TASK DIRECTIONS: Copy out the trauma and health page word for word.

PAGE EXCERPT:
Trauma and Health

Part 1.

We recently watched a video seminar about trauma presented by neurologist Dr. Robert Scaer. I’m going to take the time to attempt to summarise his groundbreaking work as presented in this video.

I’m going to do this because it contains some revolutionary insights into the origin and nature of many mysterious illnesses which plague our culture, and I believe that the more people are aware of his game-changing theory, the greater the chance we all have to heal at a fundamental level.

His work centers on the physiology of trauma, and especially at the core of things, the brain.

However, before we can launch into this topic, it’s helpful to get a basic idea of what the brain’s autonomic nervous system does, because this is where it is all happening.

The autonomic nervous system is divided into two sections, the Sympathetic and the Parasympathetic.

In it’s normal function the Sympathetic upregulates homeostasis (or balance) to an active phase, such as waking up in the morning, while the Parasympathetic downregulates the nervous system to allow for resting and digesting to take place.

The Sympathetic system in deep arousal triggers the familiar flight/fight response and in this state one experiences such responses as anxiety, phobias, muscular bracing, panic, tremor, pain, rapid heartbeat, elevated blood pressure, dry mouth, and cold hands.

The Parasympathetic deep state on the other hand, causes symptoms in the gut, cramps, diarrhea, indigestion, fatigue, weakness and collapse, numbing, slow heartbeat, constriction and cognitive dulling.

A major nerve, called the Vagus nerve runs from the brainstem to all the visceral organs of the chest and gut. This is the means and pathway by which the brainstem affects all those areas.

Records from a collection
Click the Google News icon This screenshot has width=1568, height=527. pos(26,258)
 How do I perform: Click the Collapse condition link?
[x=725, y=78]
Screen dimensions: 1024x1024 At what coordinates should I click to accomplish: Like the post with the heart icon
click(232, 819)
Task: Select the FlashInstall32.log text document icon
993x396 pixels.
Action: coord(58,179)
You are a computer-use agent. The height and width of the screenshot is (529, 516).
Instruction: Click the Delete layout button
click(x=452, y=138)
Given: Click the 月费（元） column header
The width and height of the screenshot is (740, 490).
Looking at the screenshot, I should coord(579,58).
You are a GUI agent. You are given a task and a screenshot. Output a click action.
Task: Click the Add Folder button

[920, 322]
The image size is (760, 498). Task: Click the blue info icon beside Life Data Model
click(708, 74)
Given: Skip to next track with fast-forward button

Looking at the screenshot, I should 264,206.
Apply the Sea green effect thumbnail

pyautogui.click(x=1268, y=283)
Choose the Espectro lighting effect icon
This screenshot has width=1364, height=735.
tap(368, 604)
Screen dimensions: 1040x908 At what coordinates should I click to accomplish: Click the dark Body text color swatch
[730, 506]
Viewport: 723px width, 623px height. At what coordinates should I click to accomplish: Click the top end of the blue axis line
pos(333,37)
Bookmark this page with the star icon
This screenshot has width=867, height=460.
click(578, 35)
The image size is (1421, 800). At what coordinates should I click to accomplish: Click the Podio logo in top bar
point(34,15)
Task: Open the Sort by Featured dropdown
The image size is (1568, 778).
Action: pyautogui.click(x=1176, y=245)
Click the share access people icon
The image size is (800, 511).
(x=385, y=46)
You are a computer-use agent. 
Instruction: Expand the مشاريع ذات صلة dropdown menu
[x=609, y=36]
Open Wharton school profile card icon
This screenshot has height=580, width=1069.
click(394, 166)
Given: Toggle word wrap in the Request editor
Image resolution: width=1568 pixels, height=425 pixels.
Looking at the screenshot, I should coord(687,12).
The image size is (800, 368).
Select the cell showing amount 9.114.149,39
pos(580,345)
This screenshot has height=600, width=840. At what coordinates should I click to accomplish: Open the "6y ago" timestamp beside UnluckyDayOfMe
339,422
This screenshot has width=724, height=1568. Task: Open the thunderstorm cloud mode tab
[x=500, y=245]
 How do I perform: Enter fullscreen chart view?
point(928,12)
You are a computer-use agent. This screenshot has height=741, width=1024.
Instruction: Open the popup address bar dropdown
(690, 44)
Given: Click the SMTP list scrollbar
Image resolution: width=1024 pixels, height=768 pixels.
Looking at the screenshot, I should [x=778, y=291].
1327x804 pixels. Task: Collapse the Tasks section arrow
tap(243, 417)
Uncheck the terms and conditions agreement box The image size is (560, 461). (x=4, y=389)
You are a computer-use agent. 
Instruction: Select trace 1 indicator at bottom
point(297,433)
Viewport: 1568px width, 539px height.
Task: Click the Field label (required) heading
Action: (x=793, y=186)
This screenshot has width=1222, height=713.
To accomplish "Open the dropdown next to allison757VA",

ANSWER TO THIS PROBLEM:
Trauma and Health

Part 1.

We recently watched a video seminar about trauma presented by neurologist Dr. Robert Scaer. I’m going to take the time to attempt to summarise his groundbreaking work as presented in this video.

I’m going to do this because it contains some revolutionary insights into the origin and nature of many mysterious illnesses which plague our culture, and I believe that the more people are aware of his game-changing theory, the greater the chance we all have to heal at a fundamental level.

His work centers on the physiology of trauma, and especially at the core of things, the brain.

However, before we can launch into this topic, it’s helpful to get a basic idea of what the brain’s autonomic nervous system does, because this is where it is all happening.

The autonomic nervous system is divided into two sections, the Sympathetic and the Parasympathetic.

In it’s normal function the Sympathetic upregulates homeostasis (or balance) to an active phase, such as waking up in the morning, while the Parasympathetic downregulates the nervous system to allow for resting and digesting to take place.

The Sympathetic system in deep arousal triggers the familiar flight/fight response and in this state one experiences such responses as anxiety, phobias, muscular bracing, panic, tremor, pain, rapid heartbeat, elevated blood pressure, dry mouth, and cold hands.

The Parasympathetic deep state on the other hand, causes symptoms in the gut, cramps, diarrhea, indigestion, fatigue, weakness and collapse, numbing, slow heartbeat, constriction and cognitive dulling.

A major nerve, called the Vagus nerve runs from the brainstem to all the visceral organs of the chest and gut. This is the means and pathway by which the brainstem affects all those areas.